I have been fortunate to be a part of Mariner’s Inn, Detroit, and doing my fieldwork studies for (Mental Health) MEH 144 Summer 2012. Since I started my internship at Mariner’s Inn on May, 14th, 2012, I have learned more than I could have ever imagined.
I am looking to complete my Associate Degree in Mental Health and graduate in June 2013. There is a great deal of emphasis placed on the addiction studies aspect of this coursework. Although, addiction studies is not the field of work I will be pursuing after I graduate, being able to work with that consumer based population has opened me up to a whole new perspective on life.
Mariner’s Inn focuses exclusively on the recovery of drug and alcohol addicted men. The men who come into this facility seeking treatment for their addictions are generally deeply immersed in the culture of addiction. I have seen first hand what addiction can do to the physical, moral and spiritual composition of a man. Many of these men have been stripped of their families, friends and jobs. Because of addictions, these men have lost their dignity. When men seek out help from Mariner’s Inn, they are usually never denied access to the help they need. Even if they trip up and fall off of the prescribed programs, they are given second chances and more. Mariner’s Inn is a center for the salvation of these men, both in the recovery of addiction and the restoration of their place in society. I have seen even the most downtrodden men come into this facility and find new strength and courage as they try and change their lives away from the behaviors that have hurt them.
My work as an intern at Mariner’s Inn has been guided by a wonderful man, Reverend Emanuel Taylor, B.A., M.S. I was assigned as an intern to Rev. Taylor and it really was a match made in heaven! Rev. Taylor is mind-mannered and soft spoken and I can see how he works with his consumers on his one-on-one counseling. Also, I have another intern who works with Rev. Taylor and his name is Josh. Josh will be getting his Masters Degree in Psychology. Josh has a whole different style in counseling and I have learned from this as well. Between my adviser and Josh, I have bolstered my abilities to dialogue and look deeper into behavioral issues that can affect us all.
Some of my duties at Mariner’s Inn include conducting group discussions on topics such as nutrition, current events, sexuality, etc. When it is my turn to hold a group session, I need to have prepared an interesting way to spend 45 minutes on whatever topic I have been assigned. Every man in the rehabilitation process is expected to participate in these group sessions. At the end of the session, they have to fill out a “didactic report” about what they have learned. I read the didactic and then sign their forms. At the end of the week, all the men who are in my adviser’s Primary Group give us their reports and I have to look them over and make sure all of the programs have been attended and commented on. Also, I sometimes oversee a “primary” group counseling session. This involves only the (up to) sixteen men that are specially assigned to my adviser. This is a much more intimate and personal setting and discussion. Men in “primary” share on a much deeper level. Other duties here at Mariner's are intake and assessments, and general clerical and cleaning duties!

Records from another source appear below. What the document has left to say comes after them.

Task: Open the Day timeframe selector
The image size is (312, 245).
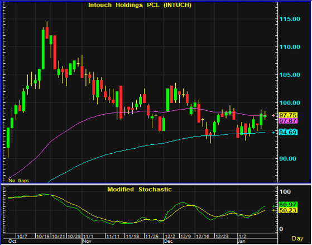Action: click(x=297, y=238)
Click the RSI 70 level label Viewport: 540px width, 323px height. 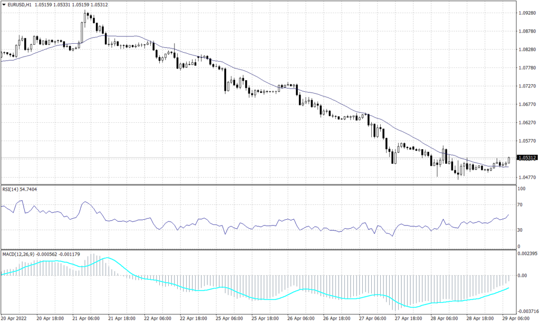521,204
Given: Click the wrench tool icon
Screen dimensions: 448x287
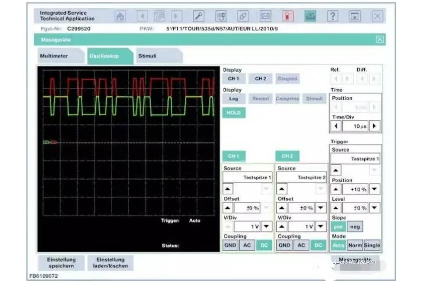Looking at the screenshot, I should coord(198,16).
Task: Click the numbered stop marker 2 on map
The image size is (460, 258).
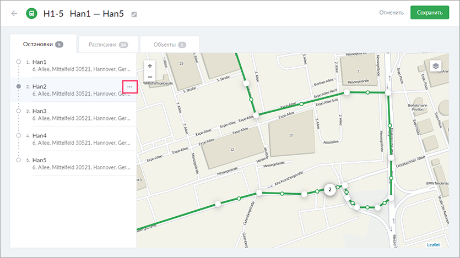Action: pos(329,190)
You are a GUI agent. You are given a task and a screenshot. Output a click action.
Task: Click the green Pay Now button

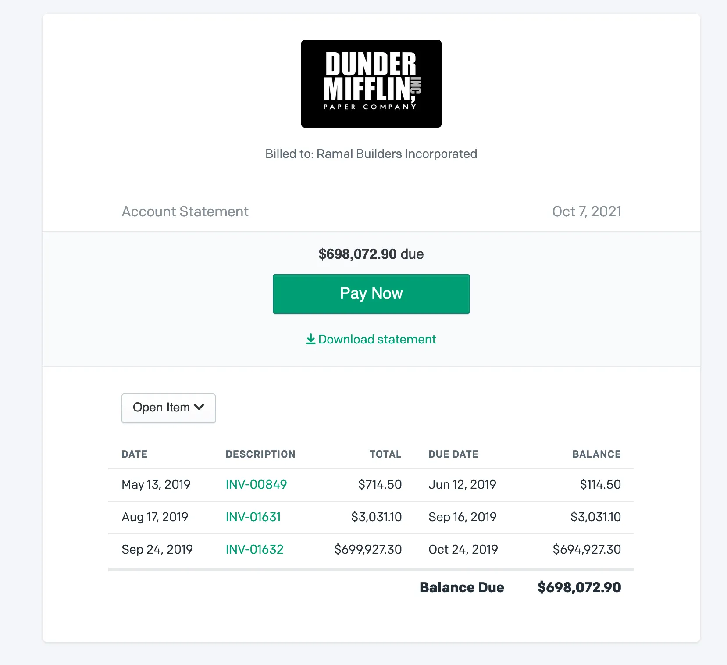tap(371, 294)
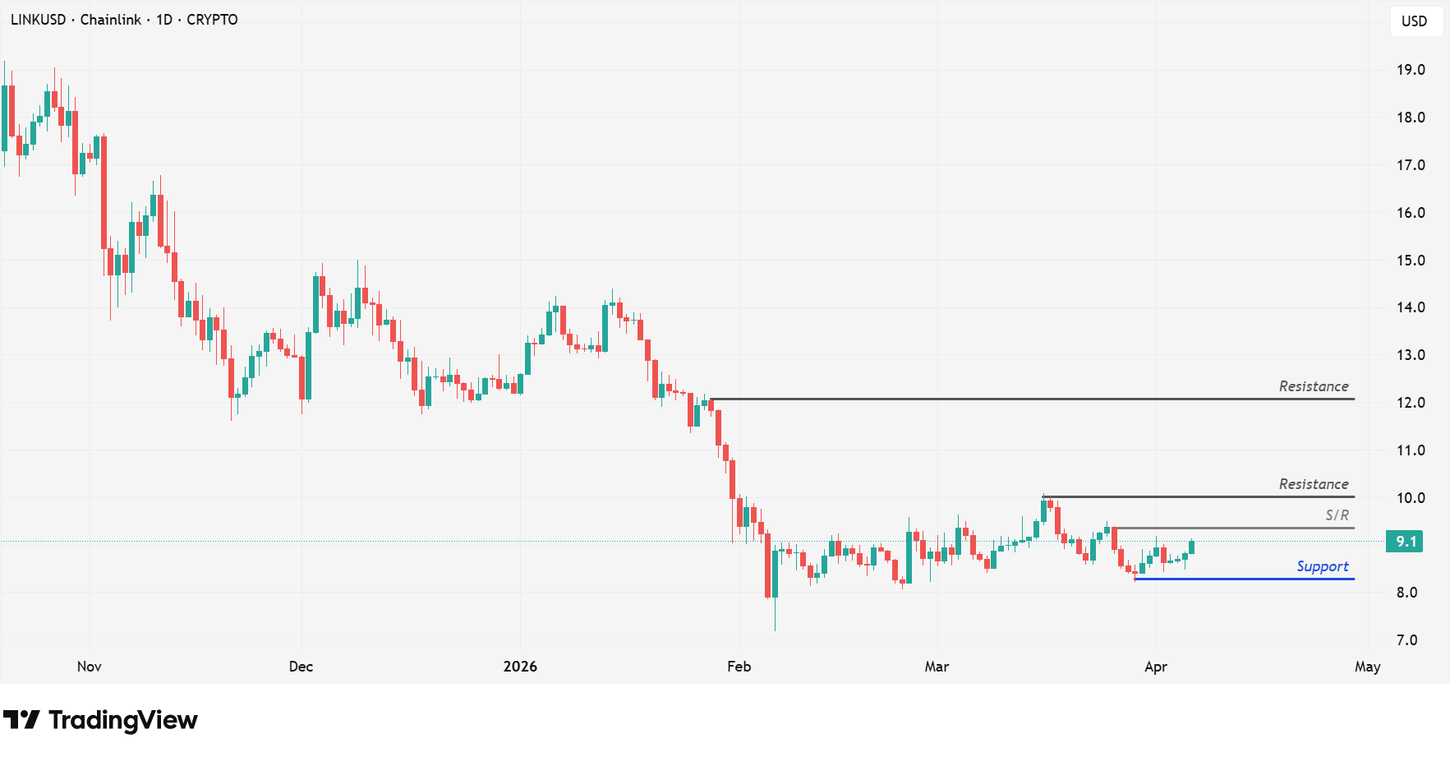
Task: Click the 2026 label on time axis
Action: click(520, 667)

The most challenging of my duties at Mariner’s Inn is being a part of the “Case Conference” process. A case conference is held when one of the consumers has broken a house rule and will now be faced with discipline or discharge. All of the counselors and some of the interns must face the consumer with the issues, listen to the consumers responses, and then decide whether to give the consumer a “second chance” or discharge them from Mariner’s Inn and send them to another facility. This is where a man’s future in recovery is held in the balance and we must decide what to do. I have yet to be able to reconcile my sympathy and empathy and I really hurt every time I am faced with making a decision.
In the 80 hours or so that I have spent as an intern at Mariner’s Inn I have genuinely fallen in love with some of the consumers. I have seen the ravages of addiction on men from all walks of life. I know it’s not possible, but I want to comfort them and save them all! And the most fulfilling part of this internship is being able to look beyond race or economic classes; everyone here is here for only one reason…that their lives have become unmanageable and they are turning themselves over to a power greater than themselves…
The one thing I look forward to more than anything is to see the kinship I have formed with our consumers and seeing their successes as time go on. Most of my guys only want a hug, or a smile or a kind word of encouragement…I can do that.